### PASSAGE GIVEN

From rfg@monkeys.com  Wed Feb 27 19:39:46 2002
Return-Path: <rfg@monkeys.com>
Received: from segfault.monkeys.com (246.dsl6660157.rstatic.surewest.net [66.60.157.246])
	by hub.freebsd.org (Postfix) with ESMTP id 85FAE37B400
	for <FreeBSD-gnats-submit@freebsd.org>; Wed, 27 Feb 2002 19:39:44 -0800 (PST)
Received: by segfault.monkeys.com (Postfix, from userid 1237)
	id A169F660B; Wed, 27 Feb 2002 19:39:38 -0800 (PST)
Message-Id: <20020228033938.A169F660B@segfault.monkeys.com>
Date: Wed, 27 Feb 2002 19:39:38 -0800 (PST)

### INFORMATION PROVIDED
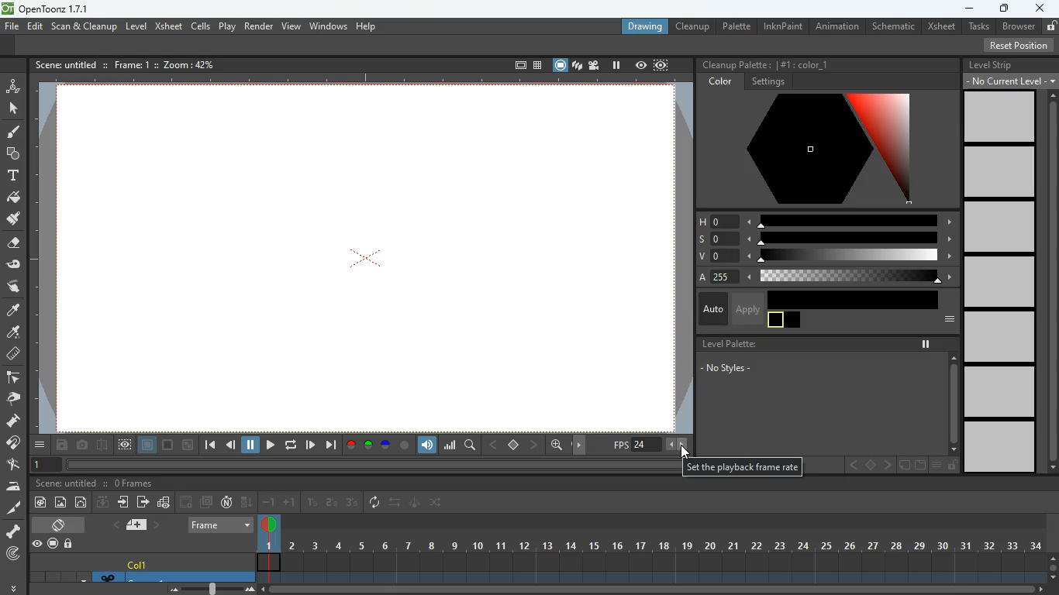 The height and width of the screenshot is (595, 1059). Describe the element at coordinates (191, 64) in the screenshot. I see `zoom` at that location.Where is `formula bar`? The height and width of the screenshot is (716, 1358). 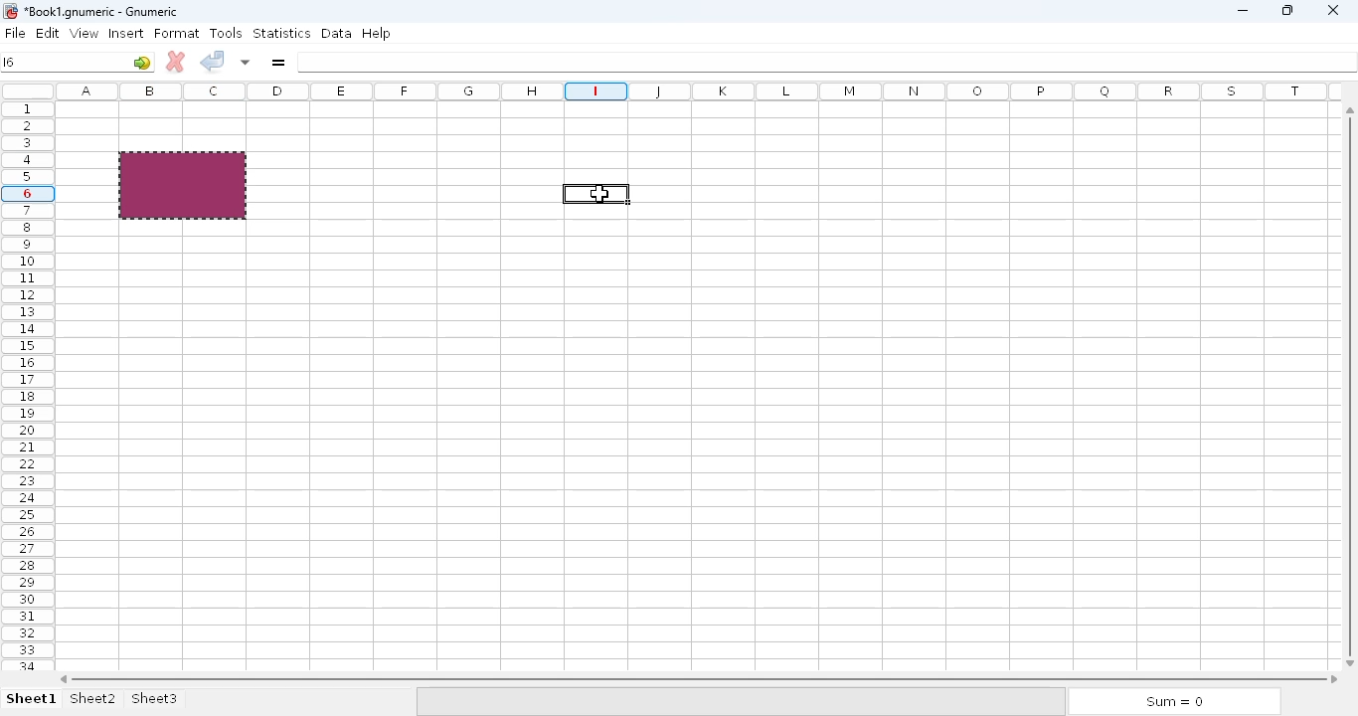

### WORK TO COMPLETE
Please output the full email header block shown above, every line unchanged.

### FINAL RESULT
From rfg@monkeys.com  Wed Feb 27 19:39:46 2002
Return-Path: <rfg@monkeys.com>
Received: from segfault.monkeys.com (246.dsl6660157.rstatic.surewest.net [66.60.157.246])
	by hub.freebsd.org (Postfix) with ESMTP id 85FAE37B400
	for <FreeBSD-gnats-submit@freebsd.org>; Wed, 27 Feb 2002 19:39:44 -0800 (PST)
Received: by segfault.monkeys.com (Postfix, from userid 1237)
	id A169F660B; Wed, 27 Feb 2002 19:39:38 -0800 (PST)
Message-Id: <20020228033938.A169F660B@segfault.monkeys.com>
Date: Wed, 27 Feb 2002 19:39:38 -0800 (PST)